GIVEN TEXT Start Marker
Groups of pregnant Sprague-Dawley rats (n=14-15) were exposed to 0 or 100
ppm ethylene glycol monoethyl ether (369 mg/cu.m., assuming 25C and 760 mm Hg)
for 7 hours/24 hours/day on gestational days 7-13 or 14-20. No effect on
maternal or fetal body weight was observed. There was a statistically
significant increase in gestation length in rats exposed on days 14-20. The
mean length of gestation was 22.6 days for exposed rats compared with 21.9
days in the controls. These investigatiors also used six neurobehavioral
tests to assess CNS functioning at various stages of development: ascent,
rotorod, open field, activity wheel, avoidance conditioning and operant
conditioning. In the pups exposed during gestational days 7-13, a decreased
rotorod speed and an increased latency period for leaving the central area of
an open field were observed. The activity of the offspring of rats exposed
during gestational days 14-20 decreased on the activity wheel, and avoidance
conditioning, begun on day 60 of age, revealed that these pups received an
increased number and duration of shocks. Neurochemical and neurobehavioral
changes occurred. Whole brain norepinephrine levels in the newborns of the
exposed dams from both exposure groups (7-13 and 14-20 days) decreased. At
age 21 days, norepinephrine was increased in the cerebrum, brain stem and
midbrian of 7- to 13-day exposed pups only. Increased dopamine levels were
found in the cerebrum only of pups from both exposure periods, while serotonin
was increased in the 14-20 day exposure group. The midbrains of pups exposed
on gestation days 7-13 had protein levels that exceeded the controls. Gross
teratogenic anomalies (terata) were not detected due to insufficient numbers
of animals or inadequate procedures. The LOAEL for developmental effects is
369 mg/cu.m (HEC=369 mg/cu.m) (Nelson et al., 1981).
GIVEN TEXT End Marker
RECORDS Start Marker
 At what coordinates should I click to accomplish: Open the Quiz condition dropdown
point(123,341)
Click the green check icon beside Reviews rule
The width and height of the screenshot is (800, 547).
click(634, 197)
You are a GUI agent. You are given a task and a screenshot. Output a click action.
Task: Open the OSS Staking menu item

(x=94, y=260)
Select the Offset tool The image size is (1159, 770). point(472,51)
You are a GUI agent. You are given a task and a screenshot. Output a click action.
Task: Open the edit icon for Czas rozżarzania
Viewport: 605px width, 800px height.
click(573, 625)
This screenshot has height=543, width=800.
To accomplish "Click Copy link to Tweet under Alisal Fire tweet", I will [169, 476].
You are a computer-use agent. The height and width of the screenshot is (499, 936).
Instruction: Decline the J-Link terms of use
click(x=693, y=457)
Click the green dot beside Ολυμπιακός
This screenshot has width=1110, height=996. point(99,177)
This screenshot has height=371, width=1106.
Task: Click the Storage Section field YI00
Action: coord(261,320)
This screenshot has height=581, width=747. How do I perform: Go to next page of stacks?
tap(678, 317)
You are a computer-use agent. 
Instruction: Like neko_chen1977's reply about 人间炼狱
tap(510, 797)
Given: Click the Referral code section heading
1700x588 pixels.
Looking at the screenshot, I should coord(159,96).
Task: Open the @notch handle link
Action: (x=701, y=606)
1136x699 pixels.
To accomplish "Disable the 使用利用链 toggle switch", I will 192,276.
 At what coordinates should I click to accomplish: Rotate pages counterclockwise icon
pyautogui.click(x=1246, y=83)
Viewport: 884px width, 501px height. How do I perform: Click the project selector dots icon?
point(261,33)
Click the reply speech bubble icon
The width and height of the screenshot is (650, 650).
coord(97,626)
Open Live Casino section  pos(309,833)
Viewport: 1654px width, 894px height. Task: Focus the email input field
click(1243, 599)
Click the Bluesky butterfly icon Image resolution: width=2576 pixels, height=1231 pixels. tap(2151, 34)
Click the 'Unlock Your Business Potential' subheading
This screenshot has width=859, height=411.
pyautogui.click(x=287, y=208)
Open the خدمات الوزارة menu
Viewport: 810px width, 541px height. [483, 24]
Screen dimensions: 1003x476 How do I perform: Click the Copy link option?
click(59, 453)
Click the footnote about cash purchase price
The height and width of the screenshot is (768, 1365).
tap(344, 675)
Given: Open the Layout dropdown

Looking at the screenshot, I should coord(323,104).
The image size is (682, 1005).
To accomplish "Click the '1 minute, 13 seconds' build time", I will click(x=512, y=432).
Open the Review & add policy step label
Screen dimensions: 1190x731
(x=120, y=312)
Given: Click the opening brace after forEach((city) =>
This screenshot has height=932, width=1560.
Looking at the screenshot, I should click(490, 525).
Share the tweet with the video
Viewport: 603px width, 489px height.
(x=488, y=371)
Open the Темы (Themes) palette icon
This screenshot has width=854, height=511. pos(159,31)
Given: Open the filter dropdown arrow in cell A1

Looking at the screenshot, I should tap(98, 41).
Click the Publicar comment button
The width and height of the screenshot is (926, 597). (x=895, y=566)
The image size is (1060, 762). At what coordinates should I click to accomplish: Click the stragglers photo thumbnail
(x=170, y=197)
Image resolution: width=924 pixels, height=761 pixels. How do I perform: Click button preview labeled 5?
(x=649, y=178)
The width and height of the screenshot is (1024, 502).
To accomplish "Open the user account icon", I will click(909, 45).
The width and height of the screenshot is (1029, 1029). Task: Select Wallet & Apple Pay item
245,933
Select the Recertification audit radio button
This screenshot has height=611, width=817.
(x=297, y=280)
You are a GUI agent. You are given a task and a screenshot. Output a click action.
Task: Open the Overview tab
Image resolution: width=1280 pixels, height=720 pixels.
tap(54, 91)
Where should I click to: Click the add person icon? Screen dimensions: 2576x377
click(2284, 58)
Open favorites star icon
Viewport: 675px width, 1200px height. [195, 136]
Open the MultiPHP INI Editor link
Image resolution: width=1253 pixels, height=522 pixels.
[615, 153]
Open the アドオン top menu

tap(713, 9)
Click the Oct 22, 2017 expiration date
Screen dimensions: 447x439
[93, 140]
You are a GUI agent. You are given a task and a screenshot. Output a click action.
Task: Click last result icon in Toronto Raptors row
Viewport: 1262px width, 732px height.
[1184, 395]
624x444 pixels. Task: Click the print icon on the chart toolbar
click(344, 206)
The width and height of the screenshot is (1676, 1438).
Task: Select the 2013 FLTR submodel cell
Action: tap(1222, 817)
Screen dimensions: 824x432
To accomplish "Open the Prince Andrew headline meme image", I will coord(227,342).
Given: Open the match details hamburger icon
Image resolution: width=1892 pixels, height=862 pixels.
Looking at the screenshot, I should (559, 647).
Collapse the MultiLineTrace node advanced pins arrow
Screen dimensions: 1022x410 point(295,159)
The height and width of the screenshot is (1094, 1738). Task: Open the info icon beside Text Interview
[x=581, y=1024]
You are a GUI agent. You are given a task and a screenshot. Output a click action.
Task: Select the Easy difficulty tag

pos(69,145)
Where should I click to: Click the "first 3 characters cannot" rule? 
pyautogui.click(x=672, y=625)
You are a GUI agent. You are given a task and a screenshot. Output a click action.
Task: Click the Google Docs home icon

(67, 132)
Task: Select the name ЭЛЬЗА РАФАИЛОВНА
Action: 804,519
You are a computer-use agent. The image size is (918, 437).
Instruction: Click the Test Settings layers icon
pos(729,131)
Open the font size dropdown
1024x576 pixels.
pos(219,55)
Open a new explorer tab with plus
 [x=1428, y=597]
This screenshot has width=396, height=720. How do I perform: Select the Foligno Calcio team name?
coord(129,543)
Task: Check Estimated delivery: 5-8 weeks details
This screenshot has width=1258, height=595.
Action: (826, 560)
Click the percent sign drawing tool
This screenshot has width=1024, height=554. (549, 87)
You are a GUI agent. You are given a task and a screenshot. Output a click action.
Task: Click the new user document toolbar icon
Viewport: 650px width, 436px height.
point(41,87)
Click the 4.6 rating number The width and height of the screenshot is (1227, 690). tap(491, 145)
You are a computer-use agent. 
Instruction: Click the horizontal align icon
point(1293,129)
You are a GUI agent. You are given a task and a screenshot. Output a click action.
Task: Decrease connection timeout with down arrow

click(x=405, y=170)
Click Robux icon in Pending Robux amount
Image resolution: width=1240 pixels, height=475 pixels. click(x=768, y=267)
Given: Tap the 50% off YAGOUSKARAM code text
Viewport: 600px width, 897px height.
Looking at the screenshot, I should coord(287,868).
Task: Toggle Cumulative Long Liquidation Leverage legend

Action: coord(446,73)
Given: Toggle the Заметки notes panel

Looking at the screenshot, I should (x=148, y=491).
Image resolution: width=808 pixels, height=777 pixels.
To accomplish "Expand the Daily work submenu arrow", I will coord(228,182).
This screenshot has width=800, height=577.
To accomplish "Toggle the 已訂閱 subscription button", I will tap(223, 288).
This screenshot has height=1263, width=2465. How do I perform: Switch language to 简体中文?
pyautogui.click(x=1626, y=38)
RECORDS End Marker
• _EXERCISE A_:
Write out the part of the ethylene glycol monoethyl ether passage starting at "Groups of pregnant" and ending at "and 760 mm Hg)".
• _EXERCISE B_:
According to the ethylene glycol monoethyl ether passage, what was the mean length of gestation for the exposed rats?
• _EXERCISE C_:
Carry on the ethylene glycol monoethyl ether passage from its final sentence.

• _EXERCISE RESULT A_:
Groups of pregnant Sprague-Dawley rats (n=14-15) were exposed to 0 or 100
ppm ethylene glycol monoethyl ether (369 mg/cu.m., assuming 25C and 760 mm Hg)

• _EXERCISE RESULT B_:
22.6 days

• _EXERCISE RESULT C_:
Nelson et al. (1982a,b) exposed Sprague-Dawley rats to 0 or 200 ppm
ethylene glycol monoethyl ether (737 mg/cu.m) on gestational days 7-13.
Decreased neuromotor ability, assessed by an ascent test and rotorod, and less
activity in an open field and shuttle box, were observed in the pups of
treated dams, as well as extended pregnancy duration for the dams given 200
ppm ethylene glycol monoethyl ether (Nelson et al., 1982a). Increased
dopamine and norepinephrine levels were also observed, especially in the
cerebrum, in the 21-day-old pups (Nelson et al., 1982b).
In a range-finding study, Nelson et al. (1981) exposed groups of 3-4
pregnant rats to 300, 600, 900 or 1200 ppm (1106, 2212, 3317 or 4423 mg/cu.m,
assuming 25C and 760 mm Hg) 7 hours/day on gestational days 7-13 or 14-20.
The dams exposed on gestational days 14-20 were also exposed to 200 ppm
ethylene glycol monoethyl ether. These investigators observed increased fetal
and pup mortality and increased gestation length at exposure levels greater
than or equal to 200 ppm (737 mg/cu.m).
___I.B.3. UNCERTAINTY AND MODIFYING FACTORS (INHALATION RfC)
UF -- An uncertainty factor of 10 was used to account for intraspecies
extrapolation, 10 for use of a subchronic study and 3 to account for
interspecies extrapolation. The reproductive and developmental studies for
ethylene glycol monoethyl ether are considered to be of sufficient number and
quality in various species exposed both by oral and inhalation exposure.
Thus, an uncertainty factor for an incomplete data base is not needed.
MF -- None
___I.B.4. ADDITIONAL STUDIES / COMMENTS (INHALATION RfC)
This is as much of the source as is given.